See if you recognize any of these disguises fear uses, when it comes to your dream…

  • Disguise #1: Preparation – Classes, courses, certifications, research, prep work, organizing, re-organizing, re-re-organizing. You know what I’m talking about. The problem with these is that just when you achieve one level, you quickly convince yourself that there is something else you need to know or achieve or accomplish to do the dream. I once worked with a client who was stuck in a standstill with her new business launch until she got a new set of office shelves. Shelves. Her dream was on a shelf because of shelves.
  • Disguise #2: Procrastination – Once I finish this Netflix binge, I’ll work on that business plan. I would do that tonight but I am beat. I’ll get to that thing tomorrow. Or the next day, but soon! Procrastination has a nice payoff too. It’s a lot easier to put things off then to do them. And by easier, I also mean “safer”.
  • Disguise #3: Limitations – A wise friend once said to me “argue for your limitations and they’re yours.” it was a punch in the gut at the time, because I was literally arguing for my limitations when she said it. That’s the thing about limitations. If you want ’em, you got ’em. They certainly love being coddled. In fact, they absolutely BLOSSOM with attention. I hear them all the time. I’m too young. I’m too old. I’m too fat. I’m too broke. I’m too busy. I’m too this, I’m too that. Our perceived limitations quite quickly become TRUTH. If we choose for them to be. Or… we can be wild and crazy and blow right through them. I’ve seen that a few times too. I’ve even been lucky enough to have done it.
  • Disguise #4: Blame or finger-pointing – This clever disguise of fear likes to convince you that it’s somebody else’s fault that you are not doing what it is you came to do. That if it weren’t for that crappy husband, boss, mom, dad, you’d be doing your dream. If it weren’t for THEM, you know… THEM,  you’d be different. You’d change. You really would.
  • Disguise #5: Busyness – We all juggle a lot. I get it. But here’s the thing. The obligations, commitments and time bandits in your life because you allowed them in. You chose them. You actually did. You have two choices here. You can continue to use busyness as a convenient hiding place for fear. Or you can make some space. Commit to your desires. Squeeze in five minutes a day. Do whatever you can. So often we think that soon, just around the corner, life is about to get way less busy. Guess what? It does not. We make the time for what’s most important. If you don’t like the way you spend your time, if the way you spend your time is interfering with a dream, make some cuts. Delete. Re-org. And if you still can’t find the time, chances are, it’s fear making sure you stay nice and busy because it’s safer, and you get to stay the same. Remember, fear loves that.

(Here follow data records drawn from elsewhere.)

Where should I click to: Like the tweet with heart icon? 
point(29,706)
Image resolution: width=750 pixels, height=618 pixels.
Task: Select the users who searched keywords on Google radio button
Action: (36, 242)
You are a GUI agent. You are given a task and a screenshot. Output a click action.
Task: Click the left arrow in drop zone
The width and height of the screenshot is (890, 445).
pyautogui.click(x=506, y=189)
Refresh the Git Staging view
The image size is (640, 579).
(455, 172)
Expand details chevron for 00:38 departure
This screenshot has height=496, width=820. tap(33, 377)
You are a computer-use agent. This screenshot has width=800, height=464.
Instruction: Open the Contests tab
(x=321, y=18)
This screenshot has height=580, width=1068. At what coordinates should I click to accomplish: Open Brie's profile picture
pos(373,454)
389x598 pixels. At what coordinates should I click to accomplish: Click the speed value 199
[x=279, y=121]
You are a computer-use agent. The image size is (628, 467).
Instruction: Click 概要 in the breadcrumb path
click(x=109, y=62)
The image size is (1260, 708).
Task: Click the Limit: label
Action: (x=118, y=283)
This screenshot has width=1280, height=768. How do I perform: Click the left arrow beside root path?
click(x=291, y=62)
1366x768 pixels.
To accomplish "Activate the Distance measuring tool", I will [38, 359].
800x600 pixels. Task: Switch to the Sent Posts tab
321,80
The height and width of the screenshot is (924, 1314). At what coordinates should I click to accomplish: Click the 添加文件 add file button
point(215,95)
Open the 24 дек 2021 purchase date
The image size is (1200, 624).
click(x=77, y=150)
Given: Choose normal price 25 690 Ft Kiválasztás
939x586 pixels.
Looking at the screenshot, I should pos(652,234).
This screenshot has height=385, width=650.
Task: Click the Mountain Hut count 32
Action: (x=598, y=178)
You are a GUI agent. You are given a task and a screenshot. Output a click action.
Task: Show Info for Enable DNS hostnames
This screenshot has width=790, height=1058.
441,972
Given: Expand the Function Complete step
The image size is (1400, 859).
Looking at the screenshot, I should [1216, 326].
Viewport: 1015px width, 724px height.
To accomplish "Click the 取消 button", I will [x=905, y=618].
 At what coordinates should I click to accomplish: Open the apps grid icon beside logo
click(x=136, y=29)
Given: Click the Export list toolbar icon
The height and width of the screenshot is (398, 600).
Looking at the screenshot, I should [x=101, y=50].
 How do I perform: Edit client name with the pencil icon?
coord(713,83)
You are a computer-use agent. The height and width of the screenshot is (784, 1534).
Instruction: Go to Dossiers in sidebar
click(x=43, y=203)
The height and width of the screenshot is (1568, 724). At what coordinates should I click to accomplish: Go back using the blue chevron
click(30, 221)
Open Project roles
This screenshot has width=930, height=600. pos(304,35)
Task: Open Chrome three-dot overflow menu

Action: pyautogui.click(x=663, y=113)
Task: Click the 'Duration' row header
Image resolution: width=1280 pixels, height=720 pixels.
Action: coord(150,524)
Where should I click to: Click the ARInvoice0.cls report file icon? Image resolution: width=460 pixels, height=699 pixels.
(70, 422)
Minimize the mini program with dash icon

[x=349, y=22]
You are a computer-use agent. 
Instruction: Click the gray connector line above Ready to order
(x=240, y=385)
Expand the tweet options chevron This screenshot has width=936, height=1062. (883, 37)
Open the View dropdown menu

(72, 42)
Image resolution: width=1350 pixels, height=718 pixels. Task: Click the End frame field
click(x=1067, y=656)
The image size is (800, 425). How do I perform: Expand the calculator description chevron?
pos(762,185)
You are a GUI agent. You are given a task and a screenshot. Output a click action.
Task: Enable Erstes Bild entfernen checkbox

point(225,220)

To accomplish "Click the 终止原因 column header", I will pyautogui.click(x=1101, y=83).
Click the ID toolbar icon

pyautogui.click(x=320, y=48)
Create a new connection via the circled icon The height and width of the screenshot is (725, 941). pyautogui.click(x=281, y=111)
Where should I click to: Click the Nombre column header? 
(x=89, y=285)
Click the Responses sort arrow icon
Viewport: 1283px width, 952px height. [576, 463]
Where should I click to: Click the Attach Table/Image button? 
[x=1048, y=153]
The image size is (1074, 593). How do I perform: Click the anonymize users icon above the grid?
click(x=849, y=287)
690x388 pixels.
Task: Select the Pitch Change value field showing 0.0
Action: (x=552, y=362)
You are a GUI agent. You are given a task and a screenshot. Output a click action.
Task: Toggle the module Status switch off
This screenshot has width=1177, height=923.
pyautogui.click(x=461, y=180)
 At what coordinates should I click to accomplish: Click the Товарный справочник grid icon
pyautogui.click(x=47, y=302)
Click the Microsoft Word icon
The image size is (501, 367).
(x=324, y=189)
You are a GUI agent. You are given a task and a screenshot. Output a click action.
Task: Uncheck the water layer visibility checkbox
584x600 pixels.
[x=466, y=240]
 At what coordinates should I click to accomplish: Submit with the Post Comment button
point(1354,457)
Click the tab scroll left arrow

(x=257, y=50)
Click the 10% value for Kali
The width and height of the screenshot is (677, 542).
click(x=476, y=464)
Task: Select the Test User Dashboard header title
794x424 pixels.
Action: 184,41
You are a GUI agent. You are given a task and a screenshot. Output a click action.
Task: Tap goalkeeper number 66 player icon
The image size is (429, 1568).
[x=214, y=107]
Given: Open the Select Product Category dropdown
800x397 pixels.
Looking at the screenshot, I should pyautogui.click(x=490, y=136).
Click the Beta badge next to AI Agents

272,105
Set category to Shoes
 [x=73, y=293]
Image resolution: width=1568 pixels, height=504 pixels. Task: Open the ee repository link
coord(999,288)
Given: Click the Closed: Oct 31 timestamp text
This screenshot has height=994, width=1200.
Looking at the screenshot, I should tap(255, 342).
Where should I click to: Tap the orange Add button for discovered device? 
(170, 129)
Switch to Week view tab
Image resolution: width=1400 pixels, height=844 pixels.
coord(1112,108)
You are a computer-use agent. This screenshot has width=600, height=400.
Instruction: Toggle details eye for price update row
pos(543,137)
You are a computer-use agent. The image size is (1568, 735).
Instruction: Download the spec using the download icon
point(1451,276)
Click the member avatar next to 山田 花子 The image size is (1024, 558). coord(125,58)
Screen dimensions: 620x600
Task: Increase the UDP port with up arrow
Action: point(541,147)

In which of those five do you identify your fear in disguise? It’s time to shine the light at them. Reveal them.

Think back to when you were a kid. Sometimes simply shining the flashlight on the scary monster in the dark room proves that it’s just a sweater on a chair.

Shine the flashlight on your fear. And then maybe, you can choose differently. One choice at a time.

But first we must call it them out. Nothing changes til we call them out.  Maybe a journal entry like this…

“I see you, Fear! Disguising yourself as _____ and ____. How clever and wily of you. Sadly though, I’m on to you. I’m hip to what you’re throwing, I’m no longer fooled by your conniving ways. I get it. You want us to stay safe. You want me to stay the same. I understand. But here’s the thing. I can’t. So just to give you a heads up, I’m going to be _______ and ______ in the coming days. Starting now, I’m also going to be ________.

I’ve got dreams. Desires. Plans. Big things to do. You no longer get to be in charge.

Your services are no longer needed.”

Are you ready to do that? There is no time to lose. The time is now. The world needs your gifts, your message, your smile, your creations, your song, your dance, your ministry, your magic, your mischief, your heart, wide open, spilling forth.

And Fear is just going to have to deal with that.